(Selected excerpt)
---
Huronia 1600s

Champlain’s battle against the Iroquois near Ticonderoga in 1609. Behind the French officer are his Huron and Algonquin allies.

Huron warrior wearing slat armour, from Champlain’s Voyages of 1619.

Ste. Marie Among the Hurons, an overview. This oblique artist’s representation shows the extent of the Jesuit headquarters in Huronia.

Huronia in the 1600s, showing the relationship of some Huron villages to modem communities.

The story of the first Europeans in central Canada is the story of the struggle to control the fur trade. To any European furs were a great bargain. Although some items exchanged for furs were useful, such as knives, axes, kettles and cloth, many were cheap trinkets, or liquor, which did unpardonable harm to native people unaccustomed to it. The European appetite for furs was insatiable, and the quest to find new areas where animals were plentiful led to the exploration of more and more of the interior.

In the process the natives developed such an appetite for trade goods that competing European powers were able to form alliances with individual nations or tribes to keep the Indians divided. United, they might have been able to preserve their territories and way of life much longer. The natives helped the newcomers by showing them how to live as they did; otherwise the interlopers would not have taken control of the country so easily. European penetration of the interior was done with native cooperation. The destruction of Huronia – the land of the Huron Indians – came about as a consequence of these alliances and rivalries.

New France began in 1608 when Samuel de Champlain founded his little settlement of traders at Quebec, choosing the site for its defence possibilities. If the French were to survive they needed allies. Champlain was quick to perceive the disunity that prevailed among the different nations. By accompanying some Huron and Algonquin warriors to attack the Iroquois in the vicinity of Lake Champlain in 1609, Champlain committed France to an alliance with these nations. Henceforth the warriors of the five Iroquois nations – Mohawks, Oneidas, Onondagas, Cayugas and Senecas – were France’s enemies despite certain successes when the French lured some Iroquois close to Montreal to live. The real losers in the struggle between France and the Iroquois were the Hurons.
---
(Data)
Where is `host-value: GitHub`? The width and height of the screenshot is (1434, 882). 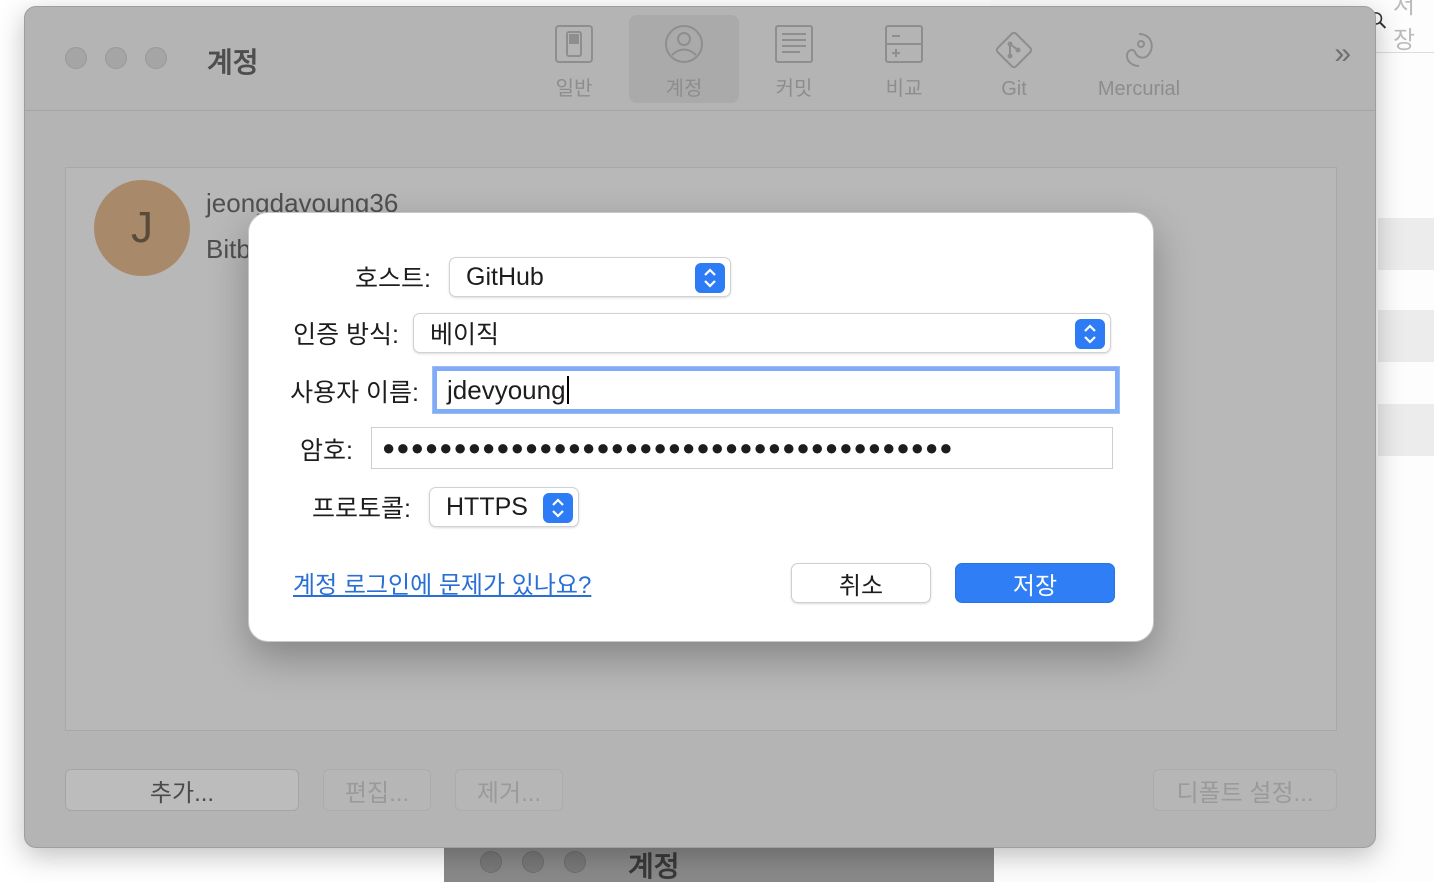
host-value: GitHub is located at coordinates (505, 276).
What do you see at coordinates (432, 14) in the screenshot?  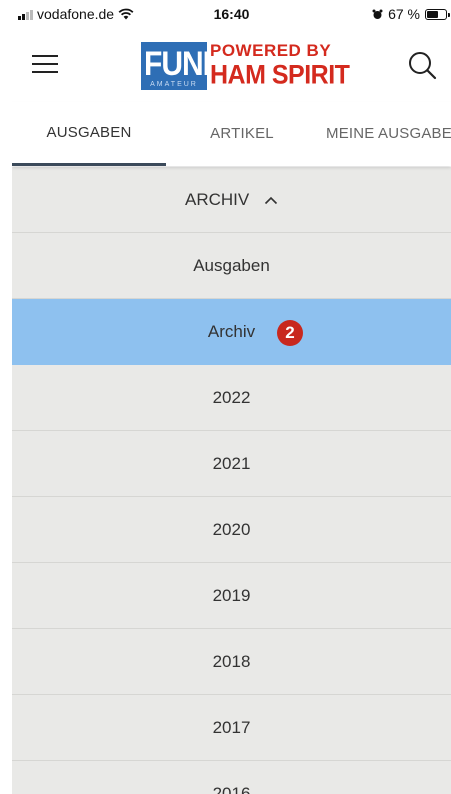 I see `battery-fill` at bounding box center [432, 14].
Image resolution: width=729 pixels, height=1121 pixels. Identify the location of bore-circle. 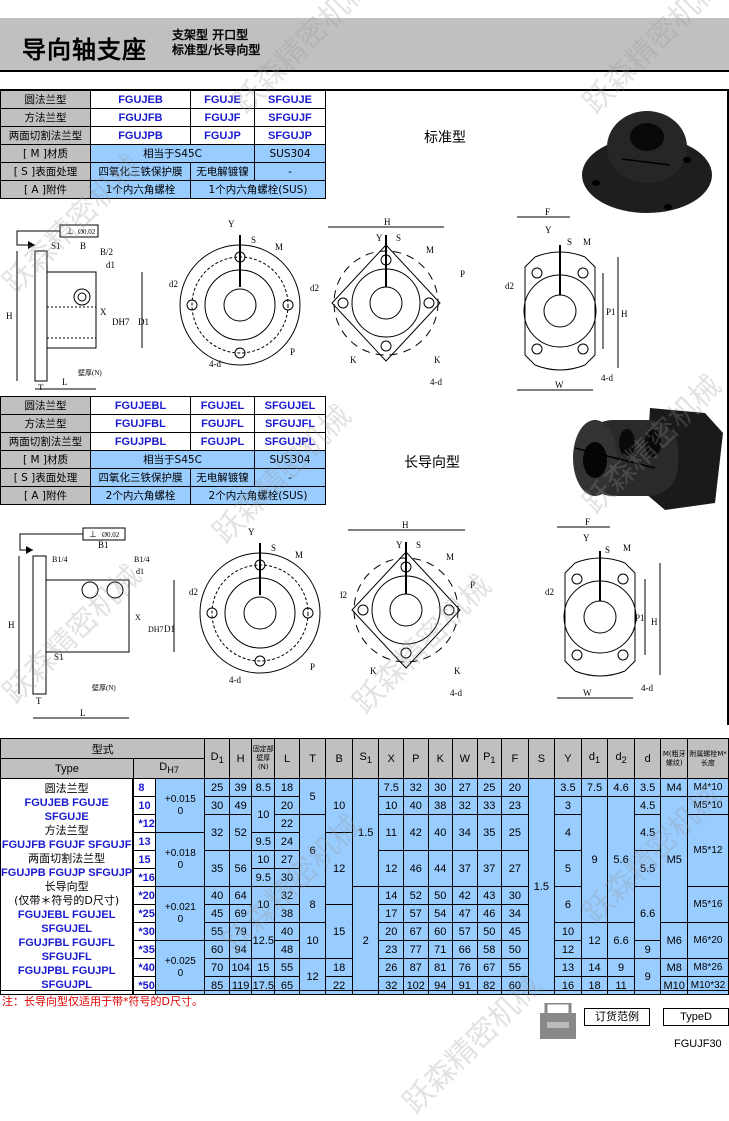
(600, 617).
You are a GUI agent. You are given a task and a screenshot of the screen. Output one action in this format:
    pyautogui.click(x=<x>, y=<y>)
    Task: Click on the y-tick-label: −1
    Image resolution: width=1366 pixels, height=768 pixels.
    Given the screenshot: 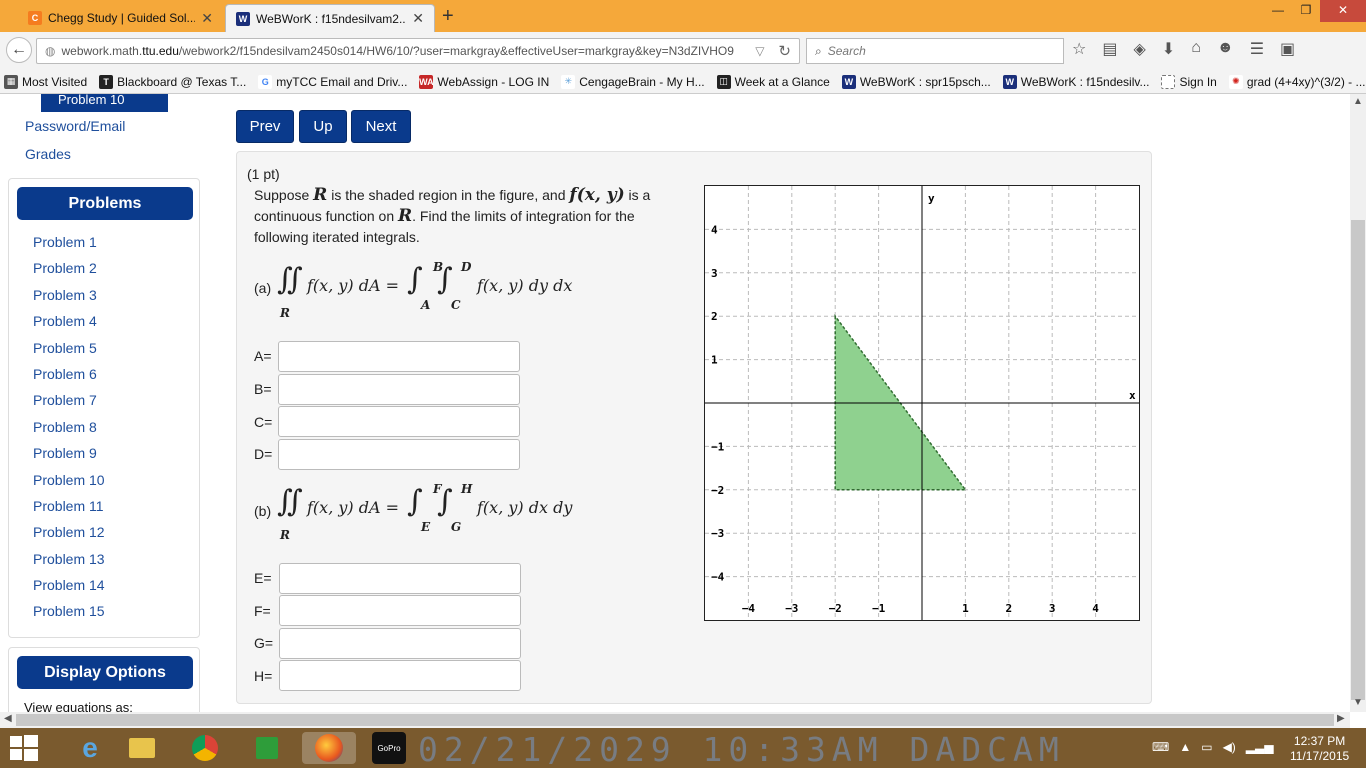 What is the action you would take?
    pyautogui.click(x=718, y=446)
    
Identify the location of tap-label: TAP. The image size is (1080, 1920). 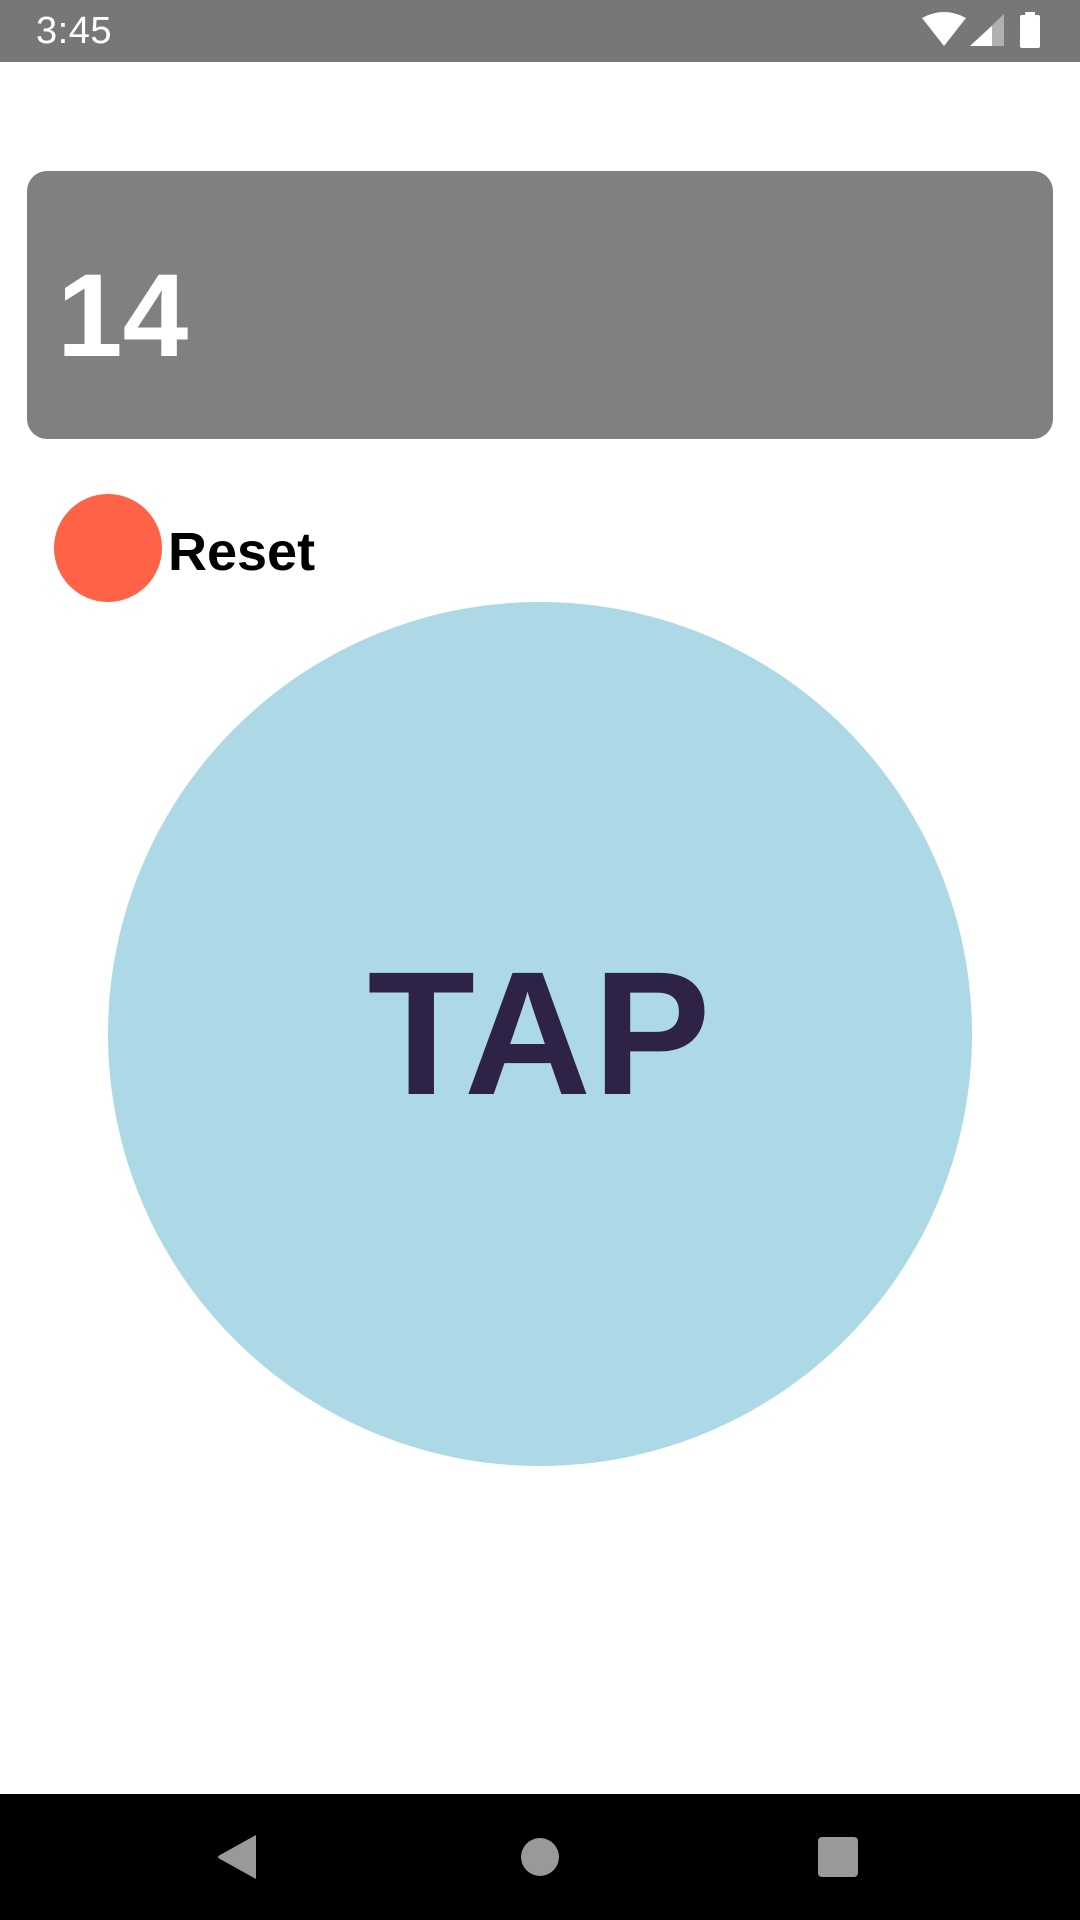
---
(Brief A) According to the Huronia text, in what year did Samuel de Champlain found his settlement at Quebec?
(Brief B) Repeat the Huronia text word for word from "Huronia 1600s" to "Voyages of 1619.".
(Brief C) Which five Iroquois nations does the Huronia text name?

(Response area A) 1608

(Response area B)
Huronia 1600s

Champlain’s battle against the Iroquois near Ticonderoga in 1609. Behind the French officer are his Huron and Algonquin allies.

Huron warrior wearing slat armour, from Champlain’s Voyages of 1619.

(Response area C) Mohawks, Oneidas, Onondagas, Cayugas, Senecas